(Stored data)

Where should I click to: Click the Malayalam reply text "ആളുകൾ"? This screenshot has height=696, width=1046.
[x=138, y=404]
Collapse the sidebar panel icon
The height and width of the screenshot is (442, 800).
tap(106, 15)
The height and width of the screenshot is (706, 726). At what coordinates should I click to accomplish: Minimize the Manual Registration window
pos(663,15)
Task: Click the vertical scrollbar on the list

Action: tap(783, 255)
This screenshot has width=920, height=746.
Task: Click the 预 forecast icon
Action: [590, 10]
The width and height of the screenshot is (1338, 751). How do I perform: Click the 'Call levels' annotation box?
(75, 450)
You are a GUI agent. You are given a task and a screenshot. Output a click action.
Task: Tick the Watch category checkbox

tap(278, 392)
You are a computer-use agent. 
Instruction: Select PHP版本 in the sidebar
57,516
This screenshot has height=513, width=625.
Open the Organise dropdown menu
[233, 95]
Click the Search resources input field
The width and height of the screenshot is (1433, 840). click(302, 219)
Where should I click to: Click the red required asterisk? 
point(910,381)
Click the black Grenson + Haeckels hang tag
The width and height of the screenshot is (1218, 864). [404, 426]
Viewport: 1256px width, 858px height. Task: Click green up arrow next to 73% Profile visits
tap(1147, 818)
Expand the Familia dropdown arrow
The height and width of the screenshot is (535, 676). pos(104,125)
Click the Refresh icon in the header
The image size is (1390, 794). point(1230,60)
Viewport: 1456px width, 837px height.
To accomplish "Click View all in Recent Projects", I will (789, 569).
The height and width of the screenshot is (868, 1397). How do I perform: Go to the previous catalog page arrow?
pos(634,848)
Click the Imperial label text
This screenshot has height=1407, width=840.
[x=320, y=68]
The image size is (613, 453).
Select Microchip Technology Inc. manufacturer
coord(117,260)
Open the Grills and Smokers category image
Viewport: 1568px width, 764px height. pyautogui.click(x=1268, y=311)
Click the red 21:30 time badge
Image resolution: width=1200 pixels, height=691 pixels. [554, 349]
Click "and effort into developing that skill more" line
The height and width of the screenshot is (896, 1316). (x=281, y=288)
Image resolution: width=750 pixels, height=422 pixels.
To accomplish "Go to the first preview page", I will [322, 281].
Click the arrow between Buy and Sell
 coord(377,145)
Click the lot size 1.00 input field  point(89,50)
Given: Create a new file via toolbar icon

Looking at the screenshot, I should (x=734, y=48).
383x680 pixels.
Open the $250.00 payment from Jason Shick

- WHAT THE TASK REQUIRES
In the entries above, tally the lines that hold the string "agent" and give only the count.

- ANSWER AREA
2